Die Gäste nahmen von ihr weiter keine Notiz, außer dass sie ungehaltene Laute von sich gaben, da Lydia ihnen für wenige Augenblicke die Sicht auf den Flachbildfernseher versperrte.

Ihr Zimmer fiel recht bescheiden aus, ein Bett mit viel zu weicher Matratze, ein baufälliger Schrank, den sie lieber gar nicht erst öffnete, ein kleiner Tisch und davor ein Stuhl, dessen linke Armlehne abfiel, als Lydia mit dem Bein dagegenstieß.

„Bei zwanzig Pfund pro Nacht kann ich wohl froh sein, dass sich die Tür von innen abschließen lässt“, murmelte sie und packte ihre Reisetasche aus. Vorsichtshalber stapelte sie ihre Sachen auf dem Tisch, denn der Schrank war ihr einfach nicht geheuer.

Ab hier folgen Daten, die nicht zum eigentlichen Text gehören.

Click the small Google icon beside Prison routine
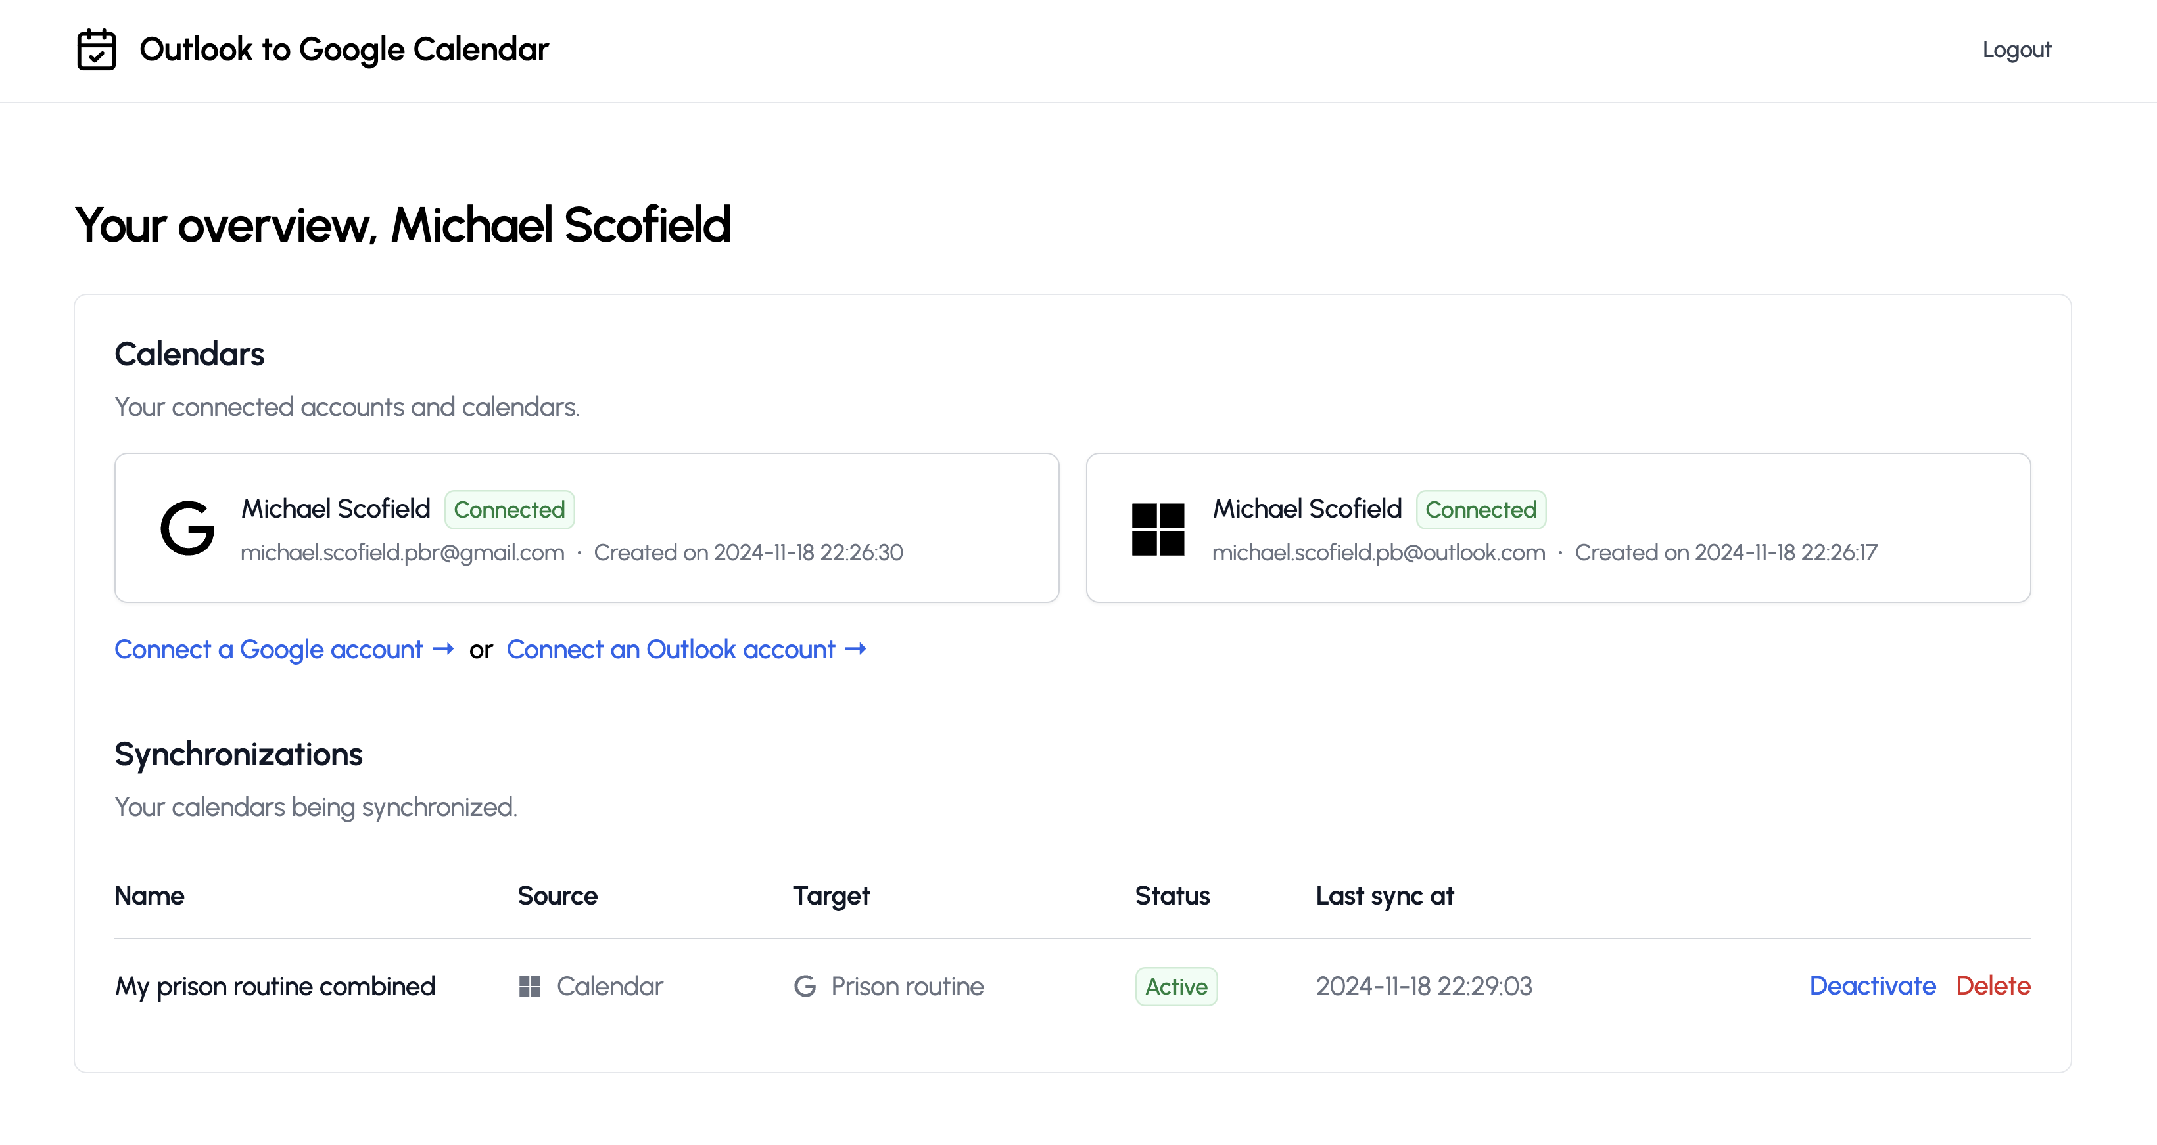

Die graue Hose und die weiße Bluse tauschte sie gegen Jeans und einen dünnen Pullover, da sie sich darin einfach wohler fühlte. Das Treffen mit dem Notar fand heute nicht mehr statt, also musste sie auch nicht wie eine Geschäftsfrau auftreten, sondern konnte sich lässig kleiden.